Extrait du document:
• • • • •

Nouvel Article publié par notre experte Stéphanie CARPENTIER (Docteur, Ph.D) spécialisée en management des ressources humaines et prévention de la santé au travail et membre du conseil consultatif de l’excellente revue internationale Harvard Business Review)
Stéphanie CARPENTIER est classée dans la liste des Top Voices des 25 contributeurs les plus influents en 2018 sur LinkedIn France, le plus grand réseau professionnel au monde.
N°29, Septembre 2021
Une étude menée fin 2017 par un cabinet international de recrutement spécialisé auprès de 500 directeurs généraux et administratifs financiers révèle que 76 % des sondés admettent avoir embauché un collaborateur qui ne s’intégrait pas à l’équipe. Les principales raisons évoquées relèvent majoritairement des « soft skills » défaillantes, ce qui renvoie à un défaut d’intelligence émotionnelle. Cet article va donc s’intéresser à cette compétence si recherchée en l’abordant sous l’axe du leadership émotionnel et penser ses incidences au niveau de la performance et de la qualité de vie au travail.

• • • • •

Section des données:
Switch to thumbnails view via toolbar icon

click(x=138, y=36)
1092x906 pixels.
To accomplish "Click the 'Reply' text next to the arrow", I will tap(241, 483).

• • • • •

Travail à réaliser:
**1)** Dans l'extrait sur l'intelligence émotionnelle, pour quelle raison l'article choisit-il de s'intéresser à cette compétence ? Répondez en une à trois phrases.
**2)** D'après l'extrait du document, quelle proportion des sondés admet avoir embauché un collaborateur qui ne s'intégrait pas à l'équipe ?

Réponses aux consignes:
**1)** Une étude menée fin 2017 auprès de 500 directeurs généraux et administratifs financiers révèle que 76 % d'entre eux admettent avoir embauché un collaborateur qui ne s'intégrait pas à l'équipe. Les principales raisons évoquées relèvent majoritairement de « soft skills » défaillantes, ce qui renvoie à un défaut d'intelligence émotionnelle.

**2)** 76 % des sondés.